** PROVIDED DATA follows **

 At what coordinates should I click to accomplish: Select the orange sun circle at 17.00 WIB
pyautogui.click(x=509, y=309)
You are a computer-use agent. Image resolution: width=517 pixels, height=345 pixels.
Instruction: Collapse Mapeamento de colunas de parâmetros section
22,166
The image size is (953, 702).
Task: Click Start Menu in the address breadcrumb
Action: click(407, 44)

** End of PROVIDED DATA **
** PROVIDED DATA follows **

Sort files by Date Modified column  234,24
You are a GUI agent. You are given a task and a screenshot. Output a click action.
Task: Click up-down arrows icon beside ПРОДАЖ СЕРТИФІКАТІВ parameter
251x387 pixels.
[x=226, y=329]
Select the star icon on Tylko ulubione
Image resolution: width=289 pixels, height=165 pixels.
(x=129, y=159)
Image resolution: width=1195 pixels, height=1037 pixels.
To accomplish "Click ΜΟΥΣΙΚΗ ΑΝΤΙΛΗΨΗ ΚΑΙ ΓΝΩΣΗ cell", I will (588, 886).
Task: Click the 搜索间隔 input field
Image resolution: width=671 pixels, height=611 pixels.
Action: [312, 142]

** End of PROVIDED DATA **

- [WHAT THIS TASK INVOLVES]: Restate word for word the entries above, starting at the line with "You are a GUI" and ending at the line with "Task: Click up-down", inclusive, and no others.

- [RESPONSE BELOW]:
You are a GUI agent. You are given a task and a screenshot. Output a click action.
Task: Click up-down arrows icon beside ПРОДАЖ СЕРТИФІКАТІВ parameter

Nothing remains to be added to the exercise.